* **About this exercise**:
Pick out all lines of the entries that include the word "agent" and copy them.

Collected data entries
+ + + + + + +

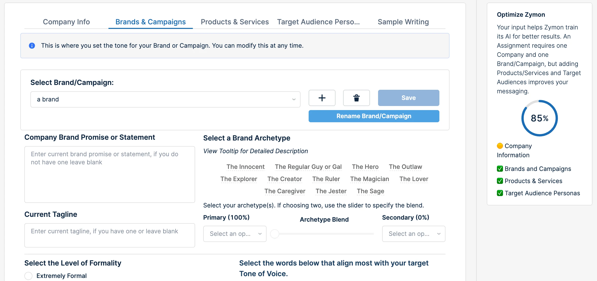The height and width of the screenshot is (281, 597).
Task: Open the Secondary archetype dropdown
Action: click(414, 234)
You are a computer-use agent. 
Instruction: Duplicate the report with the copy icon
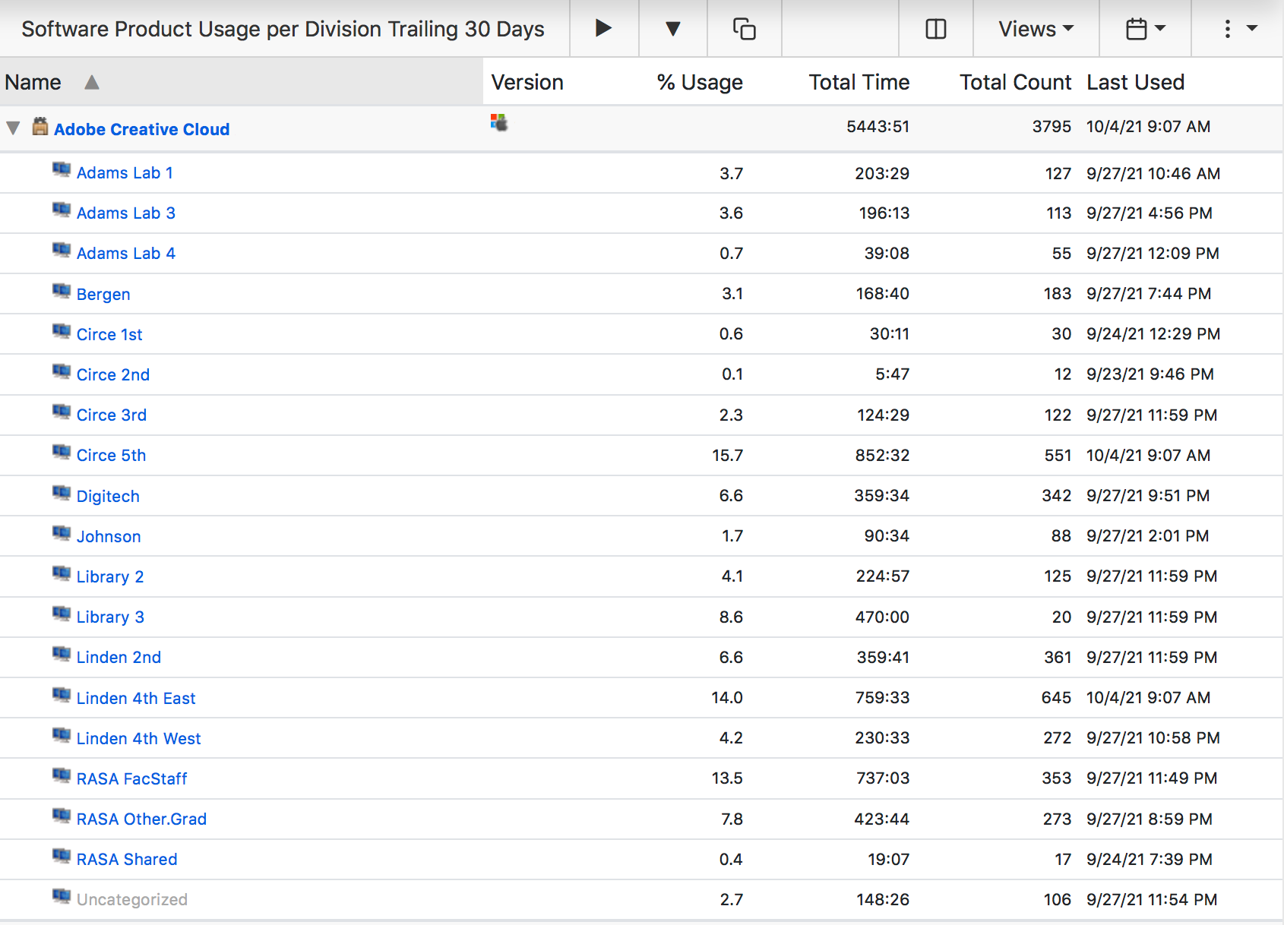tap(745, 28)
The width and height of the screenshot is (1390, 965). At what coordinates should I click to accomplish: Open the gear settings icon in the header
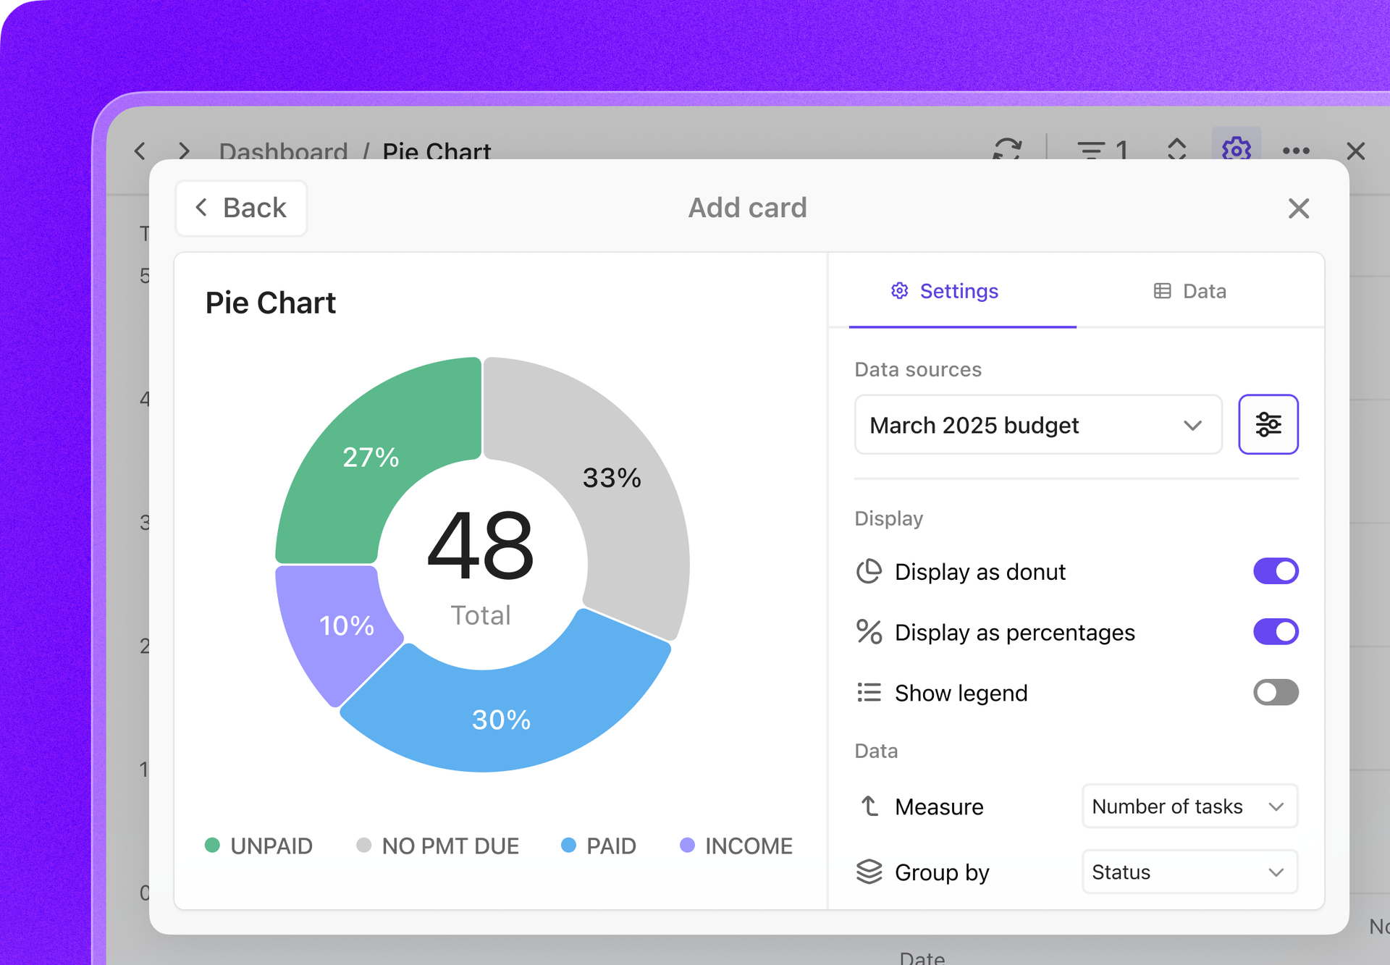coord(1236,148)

+ + + + + + +

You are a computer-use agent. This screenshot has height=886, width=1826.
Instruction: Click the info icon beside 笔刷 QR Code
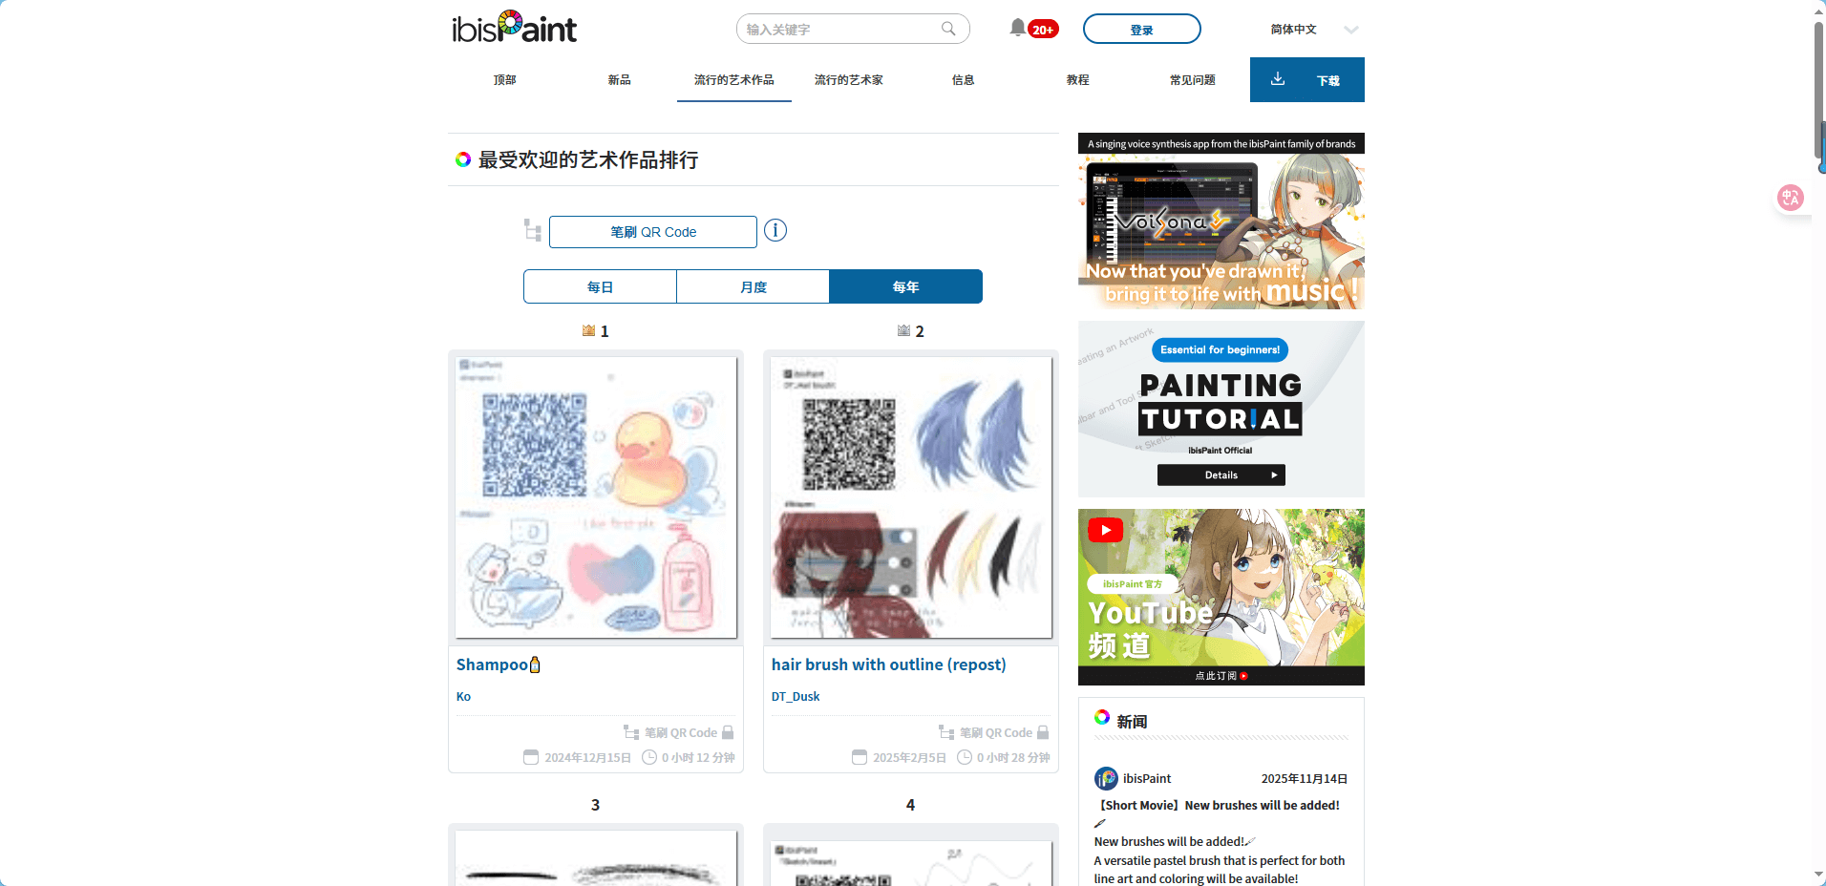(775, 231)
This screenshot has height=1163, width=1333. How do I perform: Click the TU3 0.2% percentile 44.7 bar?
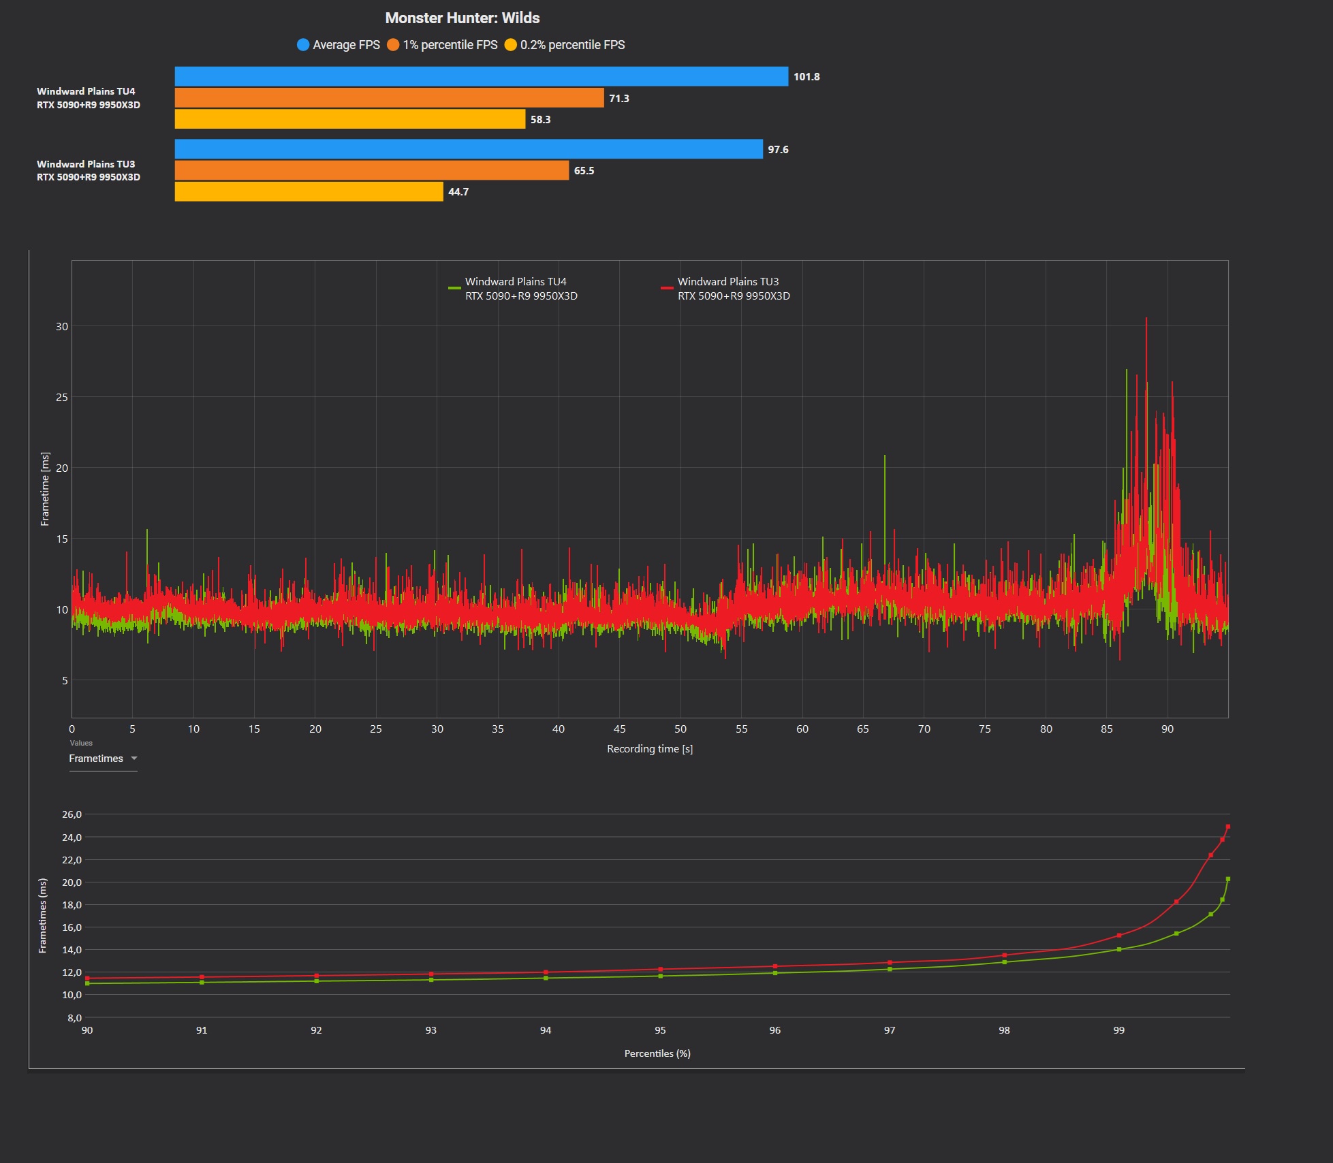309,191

+ + + + + + +

* **Output for this exercise**:
You are a computer-use agent. 
You are a computer-use agent. This screenshot has height=886, width=1826.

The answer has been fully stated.